(Records of locating words and elements)
((
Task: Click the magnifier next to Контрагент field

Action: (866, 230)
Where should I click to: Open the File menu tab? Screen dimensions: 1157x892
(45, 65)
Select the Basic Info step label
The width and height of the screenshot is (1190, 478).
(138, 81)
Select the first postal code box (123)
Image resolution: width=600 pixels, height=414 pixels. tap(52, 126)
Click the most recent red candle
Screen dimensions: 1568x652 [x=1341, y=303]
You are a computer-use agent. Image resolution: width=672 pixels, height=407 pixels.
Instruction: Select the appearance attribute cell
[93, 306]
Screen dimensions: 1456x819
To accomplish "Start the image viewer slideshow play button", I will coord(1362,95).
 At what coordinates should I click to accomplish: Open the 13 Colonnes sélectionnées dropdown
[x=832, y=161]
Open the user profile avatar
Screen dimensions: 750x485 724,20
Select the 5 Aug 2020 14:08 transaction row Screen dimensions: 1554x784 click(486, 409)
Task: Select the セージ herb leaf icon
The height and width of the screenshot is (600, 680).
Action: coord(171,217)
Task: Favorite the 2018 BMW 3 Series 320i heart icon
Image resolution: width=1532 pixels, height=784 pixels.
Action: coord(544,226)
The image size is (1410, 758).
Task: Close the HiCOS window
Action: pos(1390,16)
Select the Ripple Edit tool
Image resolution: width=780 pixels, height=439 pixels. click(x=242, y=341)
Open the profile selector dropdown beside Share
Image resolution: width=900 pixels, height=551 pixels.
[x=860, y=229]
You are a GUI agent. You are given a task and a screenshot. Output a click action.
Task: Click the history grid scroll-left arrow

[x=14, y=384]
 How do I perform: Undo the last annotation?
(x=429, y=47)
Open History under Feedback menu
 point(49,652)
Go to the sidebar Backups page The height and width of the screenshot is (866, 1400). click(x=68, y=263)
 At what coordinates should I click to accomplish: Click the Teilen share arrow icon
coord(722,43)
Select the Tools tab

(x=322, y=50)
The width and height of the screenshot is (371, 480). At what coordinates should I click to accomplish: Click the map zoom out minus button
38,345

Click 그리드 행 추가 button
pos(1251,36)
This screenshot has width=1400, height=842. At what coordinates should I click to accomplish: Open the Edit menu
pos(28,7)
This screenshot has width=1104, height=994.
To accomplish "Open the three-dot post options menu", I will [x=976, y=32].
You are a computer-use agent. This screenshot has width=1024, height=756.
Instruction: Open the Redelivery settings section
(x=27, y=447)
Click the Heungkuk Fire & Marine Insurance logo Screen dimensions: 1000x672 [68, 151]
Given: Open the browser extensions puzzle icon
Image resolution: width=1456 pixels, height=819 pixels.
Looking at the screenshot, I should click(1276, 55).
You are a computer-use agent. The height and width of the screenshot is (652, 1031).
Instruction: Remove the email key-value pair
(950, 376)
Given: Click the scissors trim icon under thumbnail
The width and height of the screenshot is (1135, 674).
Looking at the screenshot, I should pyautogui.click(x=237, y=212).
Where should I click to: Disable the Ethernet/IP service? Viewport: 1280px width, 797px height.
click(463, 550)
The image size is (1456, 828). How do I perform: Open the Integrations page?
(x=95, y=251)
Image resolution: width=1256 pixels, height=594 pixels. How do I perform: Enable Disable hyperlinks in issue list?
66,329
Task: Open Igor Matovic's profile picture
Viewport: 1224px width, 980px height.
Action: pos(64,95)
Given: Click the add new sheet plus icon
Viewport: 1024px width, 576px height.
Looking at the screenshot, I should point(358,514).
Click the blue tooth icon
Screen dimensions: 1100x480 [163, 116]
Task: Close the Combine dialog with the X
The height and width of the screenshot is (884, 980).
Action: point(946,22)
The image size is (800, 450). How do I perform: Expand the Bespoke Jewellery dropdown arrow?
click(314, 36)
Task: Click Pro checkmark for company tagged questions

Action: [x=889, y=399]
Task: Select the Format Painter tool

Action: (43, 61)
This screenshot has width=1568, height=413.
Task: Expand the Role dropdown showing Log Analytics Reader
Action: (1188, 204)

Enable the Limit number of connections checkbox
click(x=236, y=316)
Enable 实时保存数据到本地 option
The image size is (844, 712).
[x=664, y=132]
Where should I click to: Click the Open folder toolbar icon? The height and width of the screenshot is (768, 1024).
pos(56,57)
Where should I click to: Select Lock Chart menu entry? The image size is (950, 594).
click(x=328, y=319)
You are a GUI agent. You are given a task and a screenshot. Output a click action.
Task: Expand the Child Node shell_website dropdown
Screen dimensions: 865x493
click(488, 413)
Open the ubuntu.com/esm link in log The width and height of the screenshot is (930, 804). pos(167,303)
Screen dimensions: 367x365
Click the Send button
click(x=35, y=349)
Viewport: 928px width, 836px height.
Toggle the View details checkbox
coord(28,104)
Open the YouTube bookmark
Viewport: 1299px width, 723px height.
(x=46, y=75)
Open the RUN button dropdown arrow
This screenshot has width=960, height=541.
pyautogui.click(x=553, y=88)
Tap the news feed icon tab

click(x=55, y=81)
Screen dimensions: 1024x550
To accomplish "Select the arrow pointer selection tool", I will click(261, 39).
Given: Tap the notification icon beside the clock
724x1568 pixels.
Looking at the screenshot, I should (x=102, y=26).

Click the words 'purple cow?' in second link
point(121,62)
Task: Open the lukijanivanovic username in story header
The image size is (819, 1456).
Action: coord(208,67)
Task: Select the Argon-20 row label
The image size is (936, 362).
))
WORK TO COMPLETE:
Reproduce every line of the entries above precisely, with no changes.

THE ANSWER:
Task: Click the magnifier next to Контрагент field

Action: (866, 230)
Where should I click to: Open the File menu tab? Screen dimensions: 1157x892
(45, 65)
Select the Basic Info step label
The width and height of the screenshot is (1190, 478).
(138, 81)
Select the first postal code box (123)
Image resolution: width=600 pixels, height=414 pixels. tap(52, 126)
Click the most recent red candle
Screen dimensions: 1568x652 [x=1341, y=303]
You are a computer-use agent. Image resolution: width=672 pixels, height=407 pixels.
Instruction: Select the appearance attribute cell
[93, 306]
Screen dimensions: 1456x819
To accomplish "Start the image viewer slideshow play button", I will coord(1362,95).
 At what coordinates should I click to accomplish: Open the 13 Colonnes sélectionnées dropdown
[x=832, y=161]
Open the user profile avatar
Screen dimensions: 750x485 724,20
Select the 5 Aug 2020 14:08 transaction row Screen dimensions: 1554x784 click(486, 409)
Task: Select the セージ herb leaf icon
The height and width of the screenshot is (600, 680).
Action: coord(171,217)
Task: Favorite the 2018 BMW 3 Series 320i heart icon
Image resolution: width=1532 pixels, height=784 pixels.
Action: coord(544,226)
The image size is (1410, 758).
Task: Close the HiCOS window
Action: pos(1390,16)
Select the Ripple Edit tool
Image resolution: width=780 pixels, height=439 pixels. click(x=242, y=341)
Open the profile selector dropdown beside Share
Image resolution: width=900 pixels, height=551 pixels.
[x=860, y=229]
You are a GUI agent. You are given a task and a screenshot. Output a click action.
Task: Click the history grid scroll-left arrow

[x=14, y=384]
 How do I perform: Undo the last annotation?
(x=429, y=47)
Open History under Feedback menu
 point(49,652)
Go to the sidebar Backups page The height and width of the screenshot is (866, 1400). click(x=68, y=263)
 At what coordinates should I click to accomplish: Click the Teilen share arrow icon
coord(722,43)
Select the Tools tab

(x=322, y=50)
The width and height of the screenshot is (371, 480). At what coordinates should I click to accomplish: Click the map zoom out minus button
38,345

Click 그리드 행 추가 button
pos(1251,36)
This screenshot has width=1400, height=842. At what coordinates should I click to accomplish: Open the Edit menu
pos(28,7)
This screenshot has width=1104, height=994.
To accomplish "Open the three-dot post options menu", I will [x=976, y=32].
You are a computer-use agent. This screenshot has width=1024, height=756.
Instruction: Open the Redelivery settings section
(x=27, y=447)
Click the Heungkuk Fire & Marine Insurance logo Screen dimensions: 1000x672 [68, 151]
Given: Open the browser extensions puzzle icon
Image resolution: width=1456 pixels, height=819 pixels.
Looking at the screenshot, I should click(1276, 55).
You are a computer-use agent. The height and width of the screenshot is (652, 1031).
Instruction: Remove the email key-value pair
(950, 376)
Given: Click the scissors trim icon under thumbnail
The width and height of the screenshot is (1135, 674).
Looking at the screenshot, I should pyautogui.click(x=237, y=212).
Where should I click to: Disable the Ethernet/IP service? Viewport: 1280px width, 797px height.
click(463, 550)
The image size is (1456, 828). How do I perform: Open the Integrations page?
(x=95, y=251)
Image resolution: width=1256 pixels, height=594 pixels. How do I perform: Enable Disable hyperlinks in issue list?
66,329
Task: Open Igor Matovic's profile picture
Viewport: 1224px width, 980px height.
Action: pos(64,95)
Given: Click the add new sheet plus icon
Viewport: 1024px width, 576px height.
Looking at the screenshot, I should point(358,514).
Click the blue tooth icon
Screen dimensions: 1100x480 [163, 116]
Task: Close the Combine dialog with the X
The height and width of the screenshot is (884, 980).
Action: point(946,22)
The image size is (800, 450). How do I perform: Expand the Bespoke Jewellery dropdown arrow?
click(314, 36)
Task: Click Pro checkmark for company tagged questions

Action: [x=889, y=399]
Task: Select the Format Painter tool

Action: (43, 61)
This screenshot has width=1568, height=413.
Task: Expand the Role dropdown showing Log Analytics Reader
Action: (1188, 204)

Enable the Limit number of connections checkbox
click(x=236, y=316)
Enable 实时保存数据到本地 option
The image size is (844, 712).
[x=664, y=132]
Where should I click to: Click the Open folder toolbar icon? The height and width of the screenshot is (768, 1024).
pos(56,57)
Where should I click to: Select Lock Chart menu entry? The image size is (950, 594).
click(x=328, y=319)
You are a GUI agent. You are given a task and a screenshot. Output a click action.
Task: Expand the Child Node shell_website dropdown
Screen dimensions: 865x493
click(488, 413)
Open the ubuntu.com/esm link in log The width and height of the screenshot is (930, 804). pos(167,303)
Screen dimensions: 367x365
Click the Send button
click(x=35, y=349)
Viewport: 928px width, 836px height.
Toggle the View details checkbox
coord(28,104)
Open the YouTube bookmark
Viewport: 1299px width, 723px height.
(x=46, y=75)
Open the RUN button dropdown arrow
This screenshot has width=960, height=541.
pyautogui.click(x=553, y=88)
Tap the news feed icon tab

click(x=55, y=81)
Screen dimensions: 1024x550
To accomplish "Select the arrow pointer selection tool", I will click(261, 39).
Given: Tap the notification icon beside the clock
724x1568 pixels.
Looking at the screenshot, I should (x=102, y=26).

Click the words 'purple cow?' in second link
point(121,62)
Task: Open the lukijanivanovic username in story header
The image size is (819, 1456).
Action: coord(208,67)
Task: Select the Argon-20 row label
The image size is (936, 362).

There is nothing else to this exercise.